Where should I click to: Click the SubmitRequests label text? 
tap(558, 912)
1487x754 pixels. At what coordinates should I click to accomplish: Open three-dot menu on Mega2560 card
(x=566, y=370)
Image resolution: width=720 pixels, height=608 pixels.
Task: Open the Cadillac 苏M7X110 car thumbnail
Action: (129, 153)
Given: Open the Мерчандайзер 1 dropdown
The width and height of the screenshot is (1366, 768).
........
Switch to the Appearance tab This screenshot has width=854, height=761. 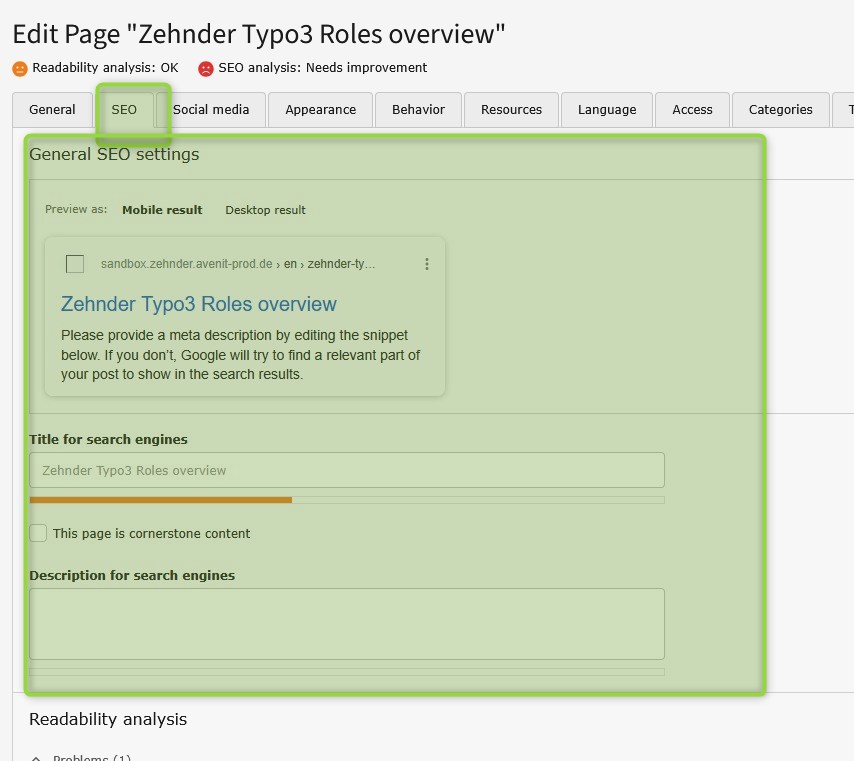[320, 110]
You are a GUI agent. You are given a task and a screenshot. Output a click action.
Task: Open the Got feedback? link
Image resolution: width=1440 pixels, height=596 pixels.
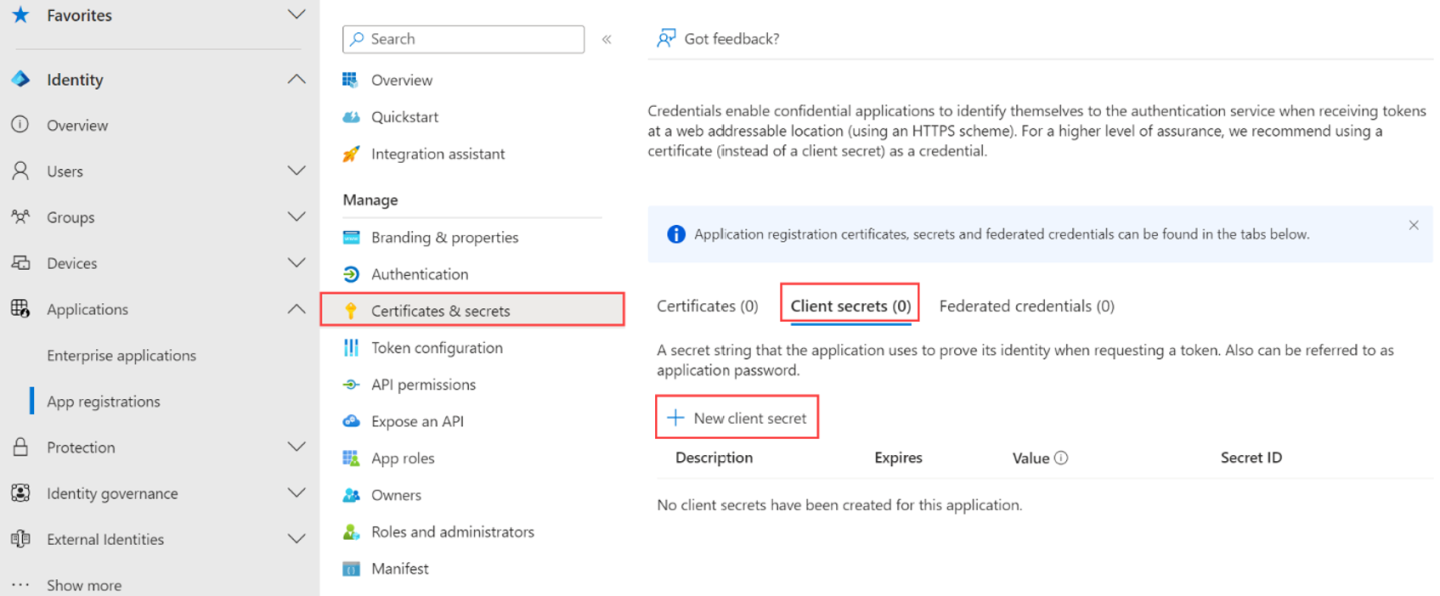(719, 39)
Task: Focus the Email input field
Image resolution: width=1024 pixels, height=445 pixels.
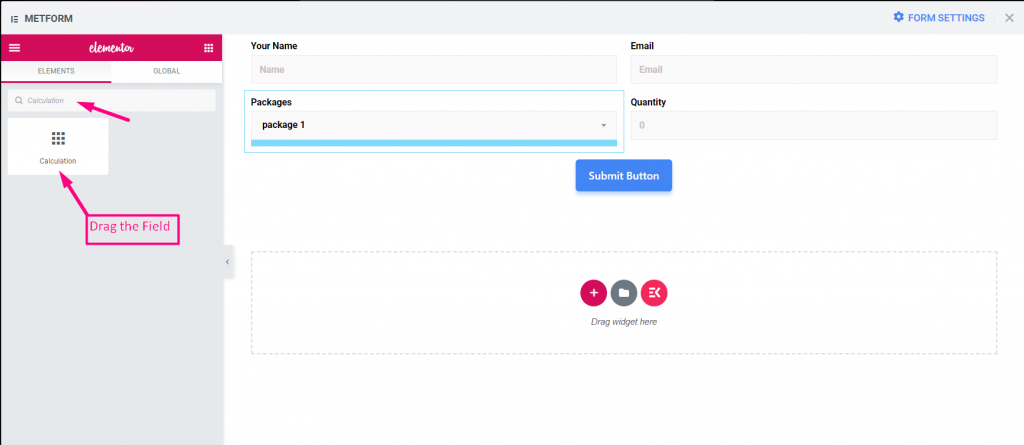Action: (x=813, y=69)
........
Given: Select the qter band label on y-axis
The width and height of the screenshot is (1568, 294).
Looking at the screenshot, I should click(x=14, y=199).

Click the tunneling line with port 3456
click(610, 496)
........
**What you will do**
One stretch of the lines above is wanted, from the line that contains "Given: Open the Мерчандайзер 1 dropdown" through the line that contains "The width and height of the screenshot is (1366, 768).". Output it exactly.

**Written answer**
Given: Open the Мерчандайзер 1 dropdown
The width and height of the screenshot is (1366, 768).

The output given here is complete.